• [Extrait du texte]:
╭──
Le premier rendez-vous est au Château d’Issan, élégante demeure aux douves plus romantiques que défensives. Un très ancien chai accueille aujourd’hui des concerts. Emmanuel Cruse nous reçoit, tout sourire, plein d’humour. Sous le discours amène, quelques vérités cinglent, loin de la langue de bois. Nous buvons ses paroles et son 2004 particulièrement élégant.

dîner au chateau de Beaune (Bouchard) avec un groupe d’américains dimanche, 22 mai 2005

Notre groupe d’amateurs de Bordeaux formé d’américains en majorité mais aussi de canadiens, suisses, allemands et français a ouvert son congrès annuel par un apéritif aux Caves Legrand et un dîner au restaurant Dauphin (bulletin 142). Je leur ai proposé un crochet par Beaune avant un lourd programme bordelais.
Nous arrivons à Beaune sous la pluie pour visiter les caves de la maison Bouchard Père & Fils avec Bernard Hervet qui a concocté un voyage « souterrain » passionnant. Après s’être recueillis devant des flacons légendaires et uniques datant de 150 ans, nous avons goûté les 2004 dans une cave de mûrissement d’un joli gabarit (Pierre Fulla, opus cité). Les échantillons avaient été préparés, car tirer la pipette pour vingt personnes est un exercice épuisant. Les rouges furent : Savigny lès Beaune Les Lavières, Beaune Marconnets, Volnay Clos des Chênes, et un magnifique Clos Vougeot. Les blancs de 2004 : Meursault les Clous, Meursault Perrières, Chevalier Montrachet La Cabotte d’une rare subtilité et Montrachet, le seigneur de ces vins. Même si je sens une évolution des 2004 par rapport à la visite en Bourgogne d’il y a moins de vingt jours, je continue de penser que goûter des vins de six mois est un exercice de vigneron, nécessaire pour eux, mais seulement intellectuel pour les amateurs que nous sommes. La démonstration allait en être donnée par les 2003. Car, même s’ils sont trop jeunes pour être vraiment bus, ils ont déjà tous leurs membres et annoncent clairement la dominante de leurs futures qualités.
╰──
• [Données]:
╭──
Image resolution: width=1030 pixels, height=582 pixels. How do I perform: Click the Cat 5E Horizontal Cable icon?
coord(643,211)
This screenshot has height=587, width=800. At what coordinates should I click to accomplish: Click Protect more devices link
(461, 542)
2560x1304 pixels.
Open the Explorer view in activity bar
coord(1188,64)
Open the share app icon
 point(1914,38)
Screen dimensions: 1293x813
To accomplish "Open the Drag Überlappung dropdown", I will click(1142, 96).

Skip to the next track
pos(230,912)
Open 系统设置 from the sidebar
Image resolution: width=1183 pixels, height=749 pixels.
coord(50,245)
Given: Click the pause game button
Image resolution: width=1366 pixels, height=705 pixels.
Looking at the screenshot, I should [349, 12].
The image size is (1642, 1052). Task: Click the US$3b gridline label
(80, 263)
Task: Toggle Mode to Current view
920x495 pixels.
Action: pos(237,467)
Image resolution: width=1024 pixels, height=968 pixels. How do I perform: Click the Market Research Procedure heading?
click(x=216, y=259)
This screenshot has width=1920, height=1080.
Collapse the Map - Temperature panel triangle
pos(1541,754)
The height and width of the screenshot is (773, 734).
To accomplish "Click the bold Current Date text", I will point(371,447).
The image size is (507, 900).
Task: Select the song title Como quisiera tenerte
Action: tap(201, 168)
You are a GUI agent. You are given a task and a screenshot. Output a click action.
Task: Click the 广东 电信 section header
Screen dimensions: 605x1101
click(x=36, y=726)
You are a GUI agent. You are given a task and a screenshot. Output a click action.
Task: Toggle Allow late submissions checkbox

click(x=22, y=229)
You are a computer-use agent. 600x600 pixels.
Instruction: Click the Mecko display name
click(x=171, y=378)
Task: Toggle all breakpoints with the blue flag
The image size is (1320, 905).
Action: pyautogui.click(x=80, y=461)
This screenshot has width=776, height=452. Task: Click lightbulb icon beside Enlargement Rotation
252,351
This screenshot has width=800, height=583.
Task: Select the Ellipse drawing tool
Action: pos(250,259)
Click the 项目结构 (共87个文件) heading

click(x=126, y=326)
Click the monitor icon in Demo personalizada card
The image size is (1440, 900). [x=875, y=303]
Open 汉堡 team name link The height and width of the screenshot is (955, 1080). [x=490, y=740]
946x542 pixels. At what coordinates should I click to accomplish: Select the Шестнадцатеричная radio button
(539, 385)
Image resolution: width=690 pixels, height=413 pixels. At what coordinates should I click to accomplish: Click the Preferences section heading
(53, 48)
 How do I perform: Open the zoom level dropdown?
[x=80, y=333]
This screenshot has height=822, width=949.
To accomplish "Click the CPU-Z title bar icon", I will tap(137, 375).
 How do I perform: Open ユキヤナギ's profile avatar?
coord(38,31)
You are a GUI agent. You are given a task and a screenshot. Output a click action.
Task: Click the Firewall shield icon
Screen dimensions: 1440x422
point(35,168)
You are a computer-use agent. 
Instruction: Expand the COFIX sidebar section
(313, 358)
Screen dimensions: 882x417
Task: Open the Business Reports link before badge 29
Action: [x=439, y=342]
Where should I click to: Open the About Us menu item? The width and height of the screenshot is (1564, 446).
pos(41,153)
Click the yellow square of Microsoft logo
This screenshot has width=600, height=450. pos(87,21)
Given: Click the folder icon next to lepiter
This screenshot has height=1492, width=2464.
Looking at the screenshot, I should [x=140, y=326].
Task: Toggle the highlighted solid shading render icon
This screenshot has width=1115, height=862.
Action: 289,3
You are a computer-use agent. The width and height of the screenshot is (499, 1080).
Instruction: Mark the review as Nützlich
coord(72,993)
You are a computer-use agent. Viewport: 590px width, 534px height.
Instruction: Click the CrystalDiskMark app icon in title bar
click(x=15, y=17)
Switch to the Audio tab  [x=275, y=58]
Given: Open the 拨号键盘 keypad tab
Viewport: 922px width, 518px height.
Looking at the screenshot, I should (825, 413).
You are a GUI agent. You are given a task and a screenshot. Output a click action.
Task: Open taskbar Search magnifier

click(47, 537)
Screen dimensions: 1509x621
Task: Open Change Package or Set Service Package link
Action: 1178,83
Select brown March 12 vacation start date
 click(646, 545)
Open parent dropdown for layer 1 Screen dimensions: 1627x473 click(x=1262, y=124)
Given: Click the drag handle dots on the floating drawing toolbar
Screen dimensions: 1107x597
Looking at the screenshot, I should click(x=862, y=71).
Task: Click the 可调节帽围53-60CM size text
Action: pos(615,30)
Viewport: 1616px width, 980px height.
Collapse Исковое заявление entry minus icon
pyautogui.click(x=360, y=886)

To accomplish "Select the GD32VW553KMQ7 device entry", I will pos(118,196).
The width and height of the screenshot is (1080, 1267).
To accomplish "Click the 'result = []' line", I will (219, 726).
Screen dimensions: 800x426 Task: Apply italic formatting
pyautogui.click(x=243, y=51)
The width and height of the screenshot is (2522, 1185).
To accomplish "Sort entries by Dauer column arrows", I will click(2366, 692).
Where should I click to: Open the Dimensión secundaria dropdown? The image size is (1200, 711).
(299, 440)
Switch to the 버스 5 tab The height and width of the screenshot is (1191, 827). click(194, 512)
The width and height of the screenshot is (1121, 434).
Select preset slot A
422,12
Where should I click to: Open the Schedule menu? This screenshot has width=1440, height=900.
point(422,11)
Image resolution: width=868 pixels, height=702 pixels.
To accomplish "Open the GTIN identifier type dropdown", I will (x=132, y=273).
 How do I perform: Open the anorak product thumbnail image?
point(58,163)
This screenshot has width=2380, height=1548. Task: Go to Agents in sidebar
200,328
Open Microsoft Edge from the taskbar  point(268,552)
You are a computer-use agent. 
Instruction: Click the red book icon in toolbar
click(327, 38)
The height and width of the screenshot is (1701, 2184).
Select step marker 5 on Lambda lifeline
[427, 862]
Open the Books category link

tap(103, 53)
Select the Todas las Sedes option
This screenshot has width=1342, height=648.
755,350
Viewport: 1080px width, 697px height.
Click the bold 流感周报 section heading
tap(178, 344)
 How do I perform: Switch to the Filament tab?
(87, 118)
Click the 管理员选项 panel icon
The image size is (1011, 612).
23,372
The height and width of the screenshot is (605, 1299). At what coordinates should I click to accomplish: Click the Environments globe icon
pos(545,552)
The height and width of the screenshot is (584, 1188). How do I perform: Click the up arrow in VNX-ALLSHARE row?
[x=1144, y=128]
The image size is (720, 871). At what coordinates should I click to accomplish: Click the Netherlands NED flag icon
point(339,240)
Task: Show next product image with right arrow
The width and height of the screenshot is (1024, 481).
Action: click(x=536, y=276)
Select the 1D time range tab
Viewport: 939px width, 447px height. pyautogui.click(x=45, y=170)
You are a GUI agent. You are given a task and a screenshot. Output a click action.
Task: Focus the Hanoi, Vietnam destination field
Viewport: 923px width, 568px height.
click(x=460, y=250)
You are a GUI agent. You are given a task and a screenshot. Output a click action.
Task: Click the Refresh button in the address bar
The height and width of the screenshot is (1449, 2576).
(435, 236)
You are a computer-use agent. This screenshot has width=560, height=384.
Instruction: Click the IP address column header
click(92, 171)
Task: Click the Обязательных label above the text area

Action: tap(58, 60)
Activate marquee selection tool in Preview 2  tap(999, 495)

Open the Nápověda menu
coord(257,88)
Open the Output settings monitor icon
╰──
• [Consigne]:
Reprenez le récit de la visite des caves Bouchard à Beaune et poursuivez-le après sa dernière phrase.

• [Résultat]:
Les rouges 2003 : Monthélie les Duresses fort agréable et plus puissant que ce que j’attendais, Beaune Grèves Vigne de l’Enfant Jésus, une icône du travail de la maison Bouchard, Volnay Caillerets « ancienne cuvée Carnot » que j’ai adoré, Nuits Saint Georges « Les Cailles » plus austère et Le Corton, un immense vin rouge.
Les blancs 2003 : Beaune Clos Saint Landry, vin simple mais de grand plaisir, Meursault Charmes dont j’ai bu l’aïeul de 156 ans de plus, le Meursault Genévrières que j’ai adoré, le Corton Charlemagne de belle structure et le Chevalier Montrachet époustouflant, meilleur vin, pour moi de ces deux séries de bambins.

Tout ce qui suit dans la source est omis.